In reaction to their conviction, Spicer organised a lobbying campaign to free Wright and James, arguing that the two had legitimately believed that their lives were in imminent danger due to McBride's actions. The campaign successfully persuaded the British government to free the pair from HM Prison Maghaberry on 2 September 1998, after they had spent roughly three and a half years in prison. Wright and James were flown to Catterick Garrison in Yorkshire to meet Spicer, where they stayed until the Army Board decided to reinstate them into the Scots Guards a month later; the pair subsequently served in the Iraq War.

==Private military company==
In 1994 he left the army and founded Sandline International, a private military company.

===Sandline affair===

The Sandline affair was a political scandal that became one of the defining moments in the history of Papua New Guinea (PNG), and particularly that of the conflict in Bougainville. It brought down the PNG government of Sir Julius Chan and took Papua New Guinea to the verge of military revolt. After coming to power in 1994, Prime Minister Chan made repeated attempts to resolve the Bougainville conflict by diplomatic means. These were ultimately unsuccessful, due to the repeated failure of Bougainvillean leaders to arrive at scheduled peace talks.

After a number of failed military assaults and the refusal of Australia and New Zealand to provide troops, a decision was then made to investigate the use of mercenaries. Through some overseas contacts, defence minister Mathias Ijape was put in contact with Spicer. He accepted a contract for $36 million, but the deal fell through when the PNG Army found out that so much money was being spent on a job they claimed to be able to do. The Army overthrew the PNG government and arrested Spicer. He was eventually released and sued the PNG government for money not paid.

===Sierra Leone Scandal: the arms-to-Africa affair===
When employed by Sandline International, Spicer was involved in military operations in the Sierra Leone Civil War, which included importing weapons in apparent violation of the United Nations arms embargo. The contract was first offered to Globe Risk International who declined the contract on moral grounds. He had been contacted by Rakesh Saxena, an Indian financier hoping that a new government would grant him diamond and mineral concessions. The controversy over this incident, and whether the British Foreign and Commonwealth Office (FCO) knew of Sandline's actions; inquiries into it concluded that the FCO had known of the actions, and that Spicer believed he was not breaking the embargo. However, former British diplomat Craig Murray claims that he was present at a Foreign office meeting when Spicer was explicitly read the text of UN Security Council Resolution 1132 which obliges member states to prevent their nationals from importing arms to Sierra Leone.

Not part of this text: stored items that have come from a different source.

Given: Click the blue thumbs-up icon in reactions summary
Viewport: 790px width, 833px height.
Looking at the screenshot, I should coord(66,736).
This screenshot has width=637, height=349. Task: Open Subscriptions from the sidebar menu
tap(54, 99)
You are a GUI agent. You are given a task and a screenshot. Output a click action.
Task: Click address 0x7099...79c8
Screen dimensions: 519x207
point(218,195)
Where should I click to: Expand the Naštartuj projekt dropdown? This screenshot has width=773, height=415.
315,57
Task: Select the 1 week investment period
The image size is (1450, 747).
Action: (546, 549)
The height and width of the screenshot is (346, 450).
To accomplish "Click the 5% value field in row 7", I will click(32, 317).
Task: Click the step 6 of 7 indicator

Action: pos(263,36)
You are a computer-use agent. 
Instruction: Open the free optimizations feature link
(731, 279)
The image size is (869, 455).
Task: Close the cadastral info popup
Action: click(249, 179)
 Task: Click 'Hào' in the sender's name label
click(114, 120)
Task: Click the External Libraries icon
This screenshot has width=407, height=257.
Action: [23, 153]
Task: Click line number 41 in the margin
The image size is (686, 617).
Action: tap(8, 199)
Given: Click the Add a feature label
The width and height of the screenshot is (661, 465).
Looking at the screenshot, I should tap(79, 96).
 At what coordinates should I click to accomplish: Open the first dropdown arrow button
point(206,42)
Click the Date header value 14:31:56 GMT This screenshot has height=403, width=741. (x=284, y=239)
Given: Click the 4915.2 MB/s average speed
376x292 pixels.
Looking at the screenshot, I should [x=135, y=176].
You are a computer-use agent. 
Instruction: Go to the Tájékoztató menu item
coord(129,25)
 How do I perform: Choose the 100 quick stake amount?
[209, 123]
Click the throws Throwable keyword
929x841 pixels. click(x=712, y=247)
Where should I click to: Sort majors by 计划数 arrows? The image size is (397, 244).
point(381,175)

Spicer maintains neither he nor Sandline did anything illegal:
Neither Sandline nor Tim Spicer did anything illegal and were, if anything, victims of a wider UK political controversy. Sandline was contracted to supply weapons and professional services to the legitimate elected government of Sierra Leone. This government had been deposed by a military junta in alliance with the Revolutionary United Front, a barbaric rebel movement. The British government knew of the action, which did not contravene international law or the UN Security Council’s arms embargo. The facts are borne out by a Government investigation, two inquiries and a UN Legal opinion.
— Spicer's FAQ page

Spicer has claimed that he always has called for greater involvement of the British government in the PMC issue. In fact, Lt. Col. Spicer said that six weeks before the arms-to-Africa affair blew up, Sandline had submitted a paper to the Foreign Office calling for greater regulation, but had not yet received a response. At the time, with no government response, Sandline was considering setting up its own oversight committee, including a senior retired general, a lawyer and a representative of the media.

In late 1999, Spicer left Sandline, which kept operating until 2004. The next year, he launched Crisis and Risk Management. In 2001, he changed the company's name to Strategic Consulting International and also set up a partner firm specialising in anti-piracy consulting, called Trident Maritime. In 2002, Spicer established Aegis Defence Services, which around the beginning of the Iraq War was consulting for the Disney Cruise Line.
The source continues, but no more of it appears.